L’Italia deve quindi tenere gli occhi ben aperti: la visione che
prevarrà su come affrontare la crisi greca segnerà il futuro
di tutti, non solo quello di Atene. Secondo indiscrezioni riportate dal settimanale tedesco Der Spiegel , Angela Merkel starebbe considerando lo scenario
di un’uscita della Grecia dall’euro come preferibile a nuove concessioni sul debito.
Un passo di questo tipo da parte di Berlino stupirebbe — e non a caso
ieri fonti governative hanno negato cambi di linea. Nonostante i
progressi ottenuti dal 2010, infatti, è irrealistico pensare che
l’eurozona non sia più esposta a una crisi finanziaria e politica in
caso di «Grexit». Difficile credere che la Germania non tema questa
prospettiva.

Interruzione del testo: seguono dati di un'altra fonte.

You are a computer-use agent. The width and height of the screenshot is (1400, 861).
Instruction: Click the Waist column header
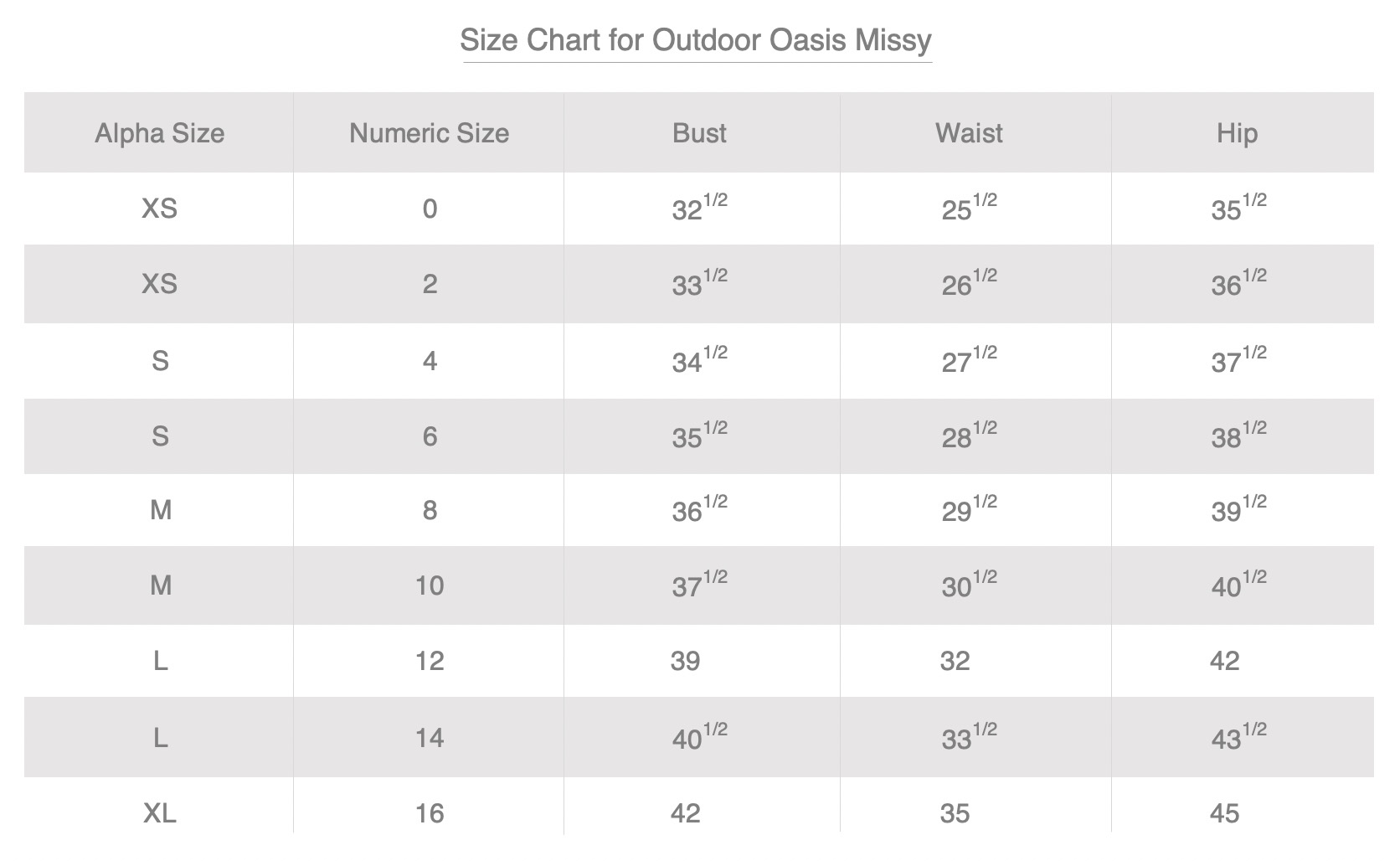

Interpreto piuttosto le indiscrezioni giunte dalla
Cancelleria come un segnale: la Germania non è disposta ad accettare,
anche di fronte al ricatto di un’uscita dalla zona euro, una sostanziale
svalutazione del debito che Atene ha con le istituzioni europee (il
cosiddetto «debito ufficiale»), in particolare con la Banca centrale. Un
default sul «debito ufficiale» — quello nei confronti di Stati ed enti
pubblici (pari ormai all’80% del totale) e non più con i privati, come
accadde in occasione della precedente ristrutturazione che portò il
debito greco a una riduzione stimata in circa 100 miliardi —
comporterebbe de facto un’uscita della Grecia: non tanto per
l’atteggiamento punitivo dei tedeschi, ma perché indurrebbe la Bce a non
accettare più il debito greco come collaterale nelle operazioni di
finanziamento alle banche.
È davvero questa l’intenzione di Alexis Tsipras? Io credo che l’astro
nascente della sinistra greca sia consapevole di quanto una posizione di
questo genere si rivelerebbe suicida. Suo obiettivo è invece chiamare
una trattativa che parta dal riconoscimento di come la sola combinazione
di riforme strutturali e consolidamento dei conti pubblici si sia
rivelata fallimentare. Pur in dissenso con gli aspetti populisti del
programma di Syriza, questo messaggio è ormai largamente condiviso da
osservatori di provenienza e matrice politica diversa.
Ne è un esempio il discorso pronunciato nel giugno scorso alla Banca dei regolamenti internazionali da Benjamin Friedman.
Il rispettato studioso di economia monetaria all’università di Harvard
ha sostenuto che alla radice della stagnazione europea c’è il fallimento
delle strategie sul debito sovrano: parliamo del problema rappresentato
dal fatto che alcuni Stati membri Ue hanno contratto un debito che non
saranno in grado di ripagare. Un’analisi che condividiamo ormai in
molti.
Le difficoltà nell’affrontare la questione sono oggettive. All’origine
c’è la peculiarità della situazione nell’eurozona, un’area dove il
debito di uno Stato membro è emesso in una moneta che quello Stato non
ha diritto di stampare. A questa peculiarità, si aggiunge quella per cui
il debito degli Stati più a rischio è ormai, quasi interamente,
detenuto da investitori istituzionali e soprattutto dalla Bce.
Il modo in cui l’Europa si è mossa sinora non convince. Sono state
imposte regole molto strette sul consolidamento di bilancio,
demonizzando ogni forza politica in dissenso dalla linea del rigore e
lasciando alla Banca centrale il monopolio delle politiche di management
della domanda. Una dinamica che sottopone la Bce a pressioni che
potrebbero mettere a repentaglio la sua stessa credibilità.
Trovare una soluzione diversa, che preveda un accordo sul debito capace
di alleggerirne il peso sull’economia senza far oscillare la stabilità
finanziaria dell’Unione, non è certo semplice. Accettare però che il
futuro dell’Eurozona sia dettato esclusivamente dagli interessi dei
creditori significa subordinare a questi interessi la crescita delle
economie di tutti i Paesi dell’Unione.